The License Commission needs to better protect residents from the effects of construction noise
The License Commission recently granted the CambridgeSide developers a noise variance for two straight weekends (beginning at 7 p.m. Fridays and “working continuously” until at 5 a.m. Mondays), which starts this week. There is no evidence that the commission adequately considered the adverse impacts on the health, safety and welfare of affected people as it is required to under Chapter 8.16 of city law.
The CambridgeSide redevelopment – set to take up to 10 years – has revved up in full force. Cambridge’s noise regulations allow construction Mondays through Fridays from 7 a.m. to 6 p.m. and 9 a.m. to 6 p.m. Saturdays. This noise is not trivial. This is the construction noise from the morning of Oct. 25 at 6:18 a.m.:
Courtesy of the License Commission, residents are now in store for 17 straight days of construction, and the developer has carte blanche to generate noise continuously on weekends. Days of sabbath; 5 a.m. Saturday; 11:30 p.m. Sunday – literally any time.
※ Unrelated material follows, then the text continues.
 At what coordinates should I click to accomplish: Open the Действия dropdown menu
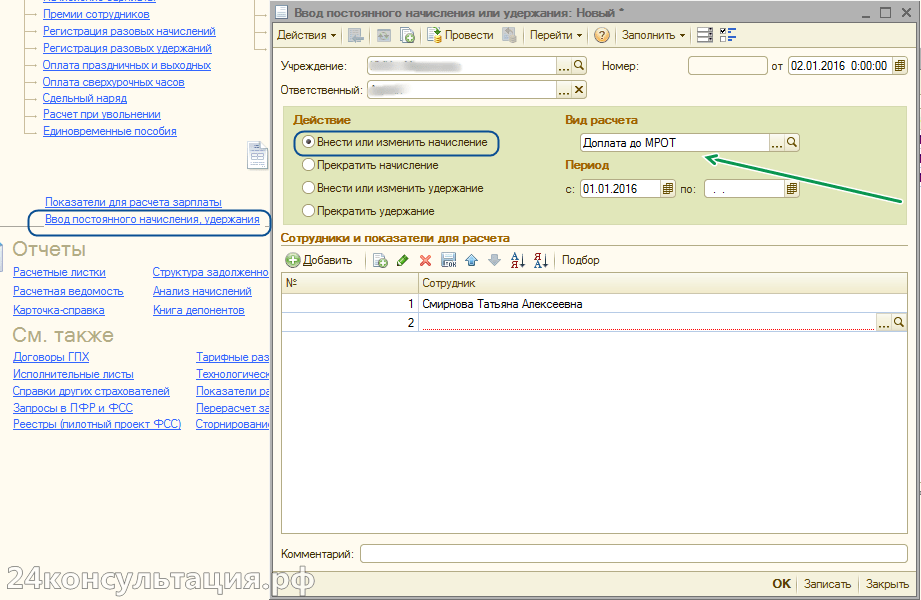pyautogui.click(x=306, y=35)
How were the effects on people considered? What medical doctor did the License Commission consult with to conclude that granting 58 straight hours of construction noise on weekends – a traditional time of rest and rejuvenation – is safe for the well-being of local residents? My public records request, which appears to list every department involved with approving this variance, does not show that the Cambridge Public Health Department was consulted. This academic research concludes that, “Strong noise annoyance was associated with a two-fold higher prevalence of depression and anxiety in the general population.”
Did the commission consider how the lack of sleep and rest will affect children when they go to school on Mondays? Ditto for those of us who have regular jobs; most of us have to show up rested on Monday mornings. Is this in line with the City of Cambridge’s “Mission Vision Values” of allowing “people to live their best lives?”
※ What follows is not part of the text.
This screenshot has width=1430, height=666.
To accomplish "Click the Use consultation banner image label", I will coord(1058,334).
The stated reason for the noise variance request is the “safety of customers and pedestrians.” The term “public safety” should not be a ticket to “build whenever you want.” Even if it costs a little more, the welfare of Cambridge residents should take precedence over profit.
As a neighbor of the redevelopment, neither I nor many others close by were given a courtesy notification to express our opinions on this matter. Only abutters are required to be notified of noise variance petitions – as if they are the only ones who will bear the brunt of a noise variance decision. The commission should respect the needs and lives of more than just contiguous abutters.
The developer requested a noise variance for 10 weekends and the commission granted two (though 24 more hours each weekend). “At least they didn’t allow 10 weekends” shouldn’t be viewed as a just outcome. The deciding factor should be whether 17 straight construction days coupled with two weekends of 58 hours of continuous noise is safe for the well-being of residents. And if a noise variance is necessary, for every additional hour granted, at least 1.5 hours should be trimmed from regular working hours in a manner that increases the well-being of neighbors (for example, a weekday start time of 9 a.m. instead of 7 a.m.).
The burden of proof for granting a noise variance should be conclusive evidence that public safety cannot be maintained any other way. The welfare of residents should be heavily weighted in consultation with medical professionals, and everyone who will be negatively affected should have an equal opportunity to voice their opinions.
Rafi Mohammed, Rogers Street
Rafi Mohammed is an economist who has lived in East Cambridge for more than 20 years.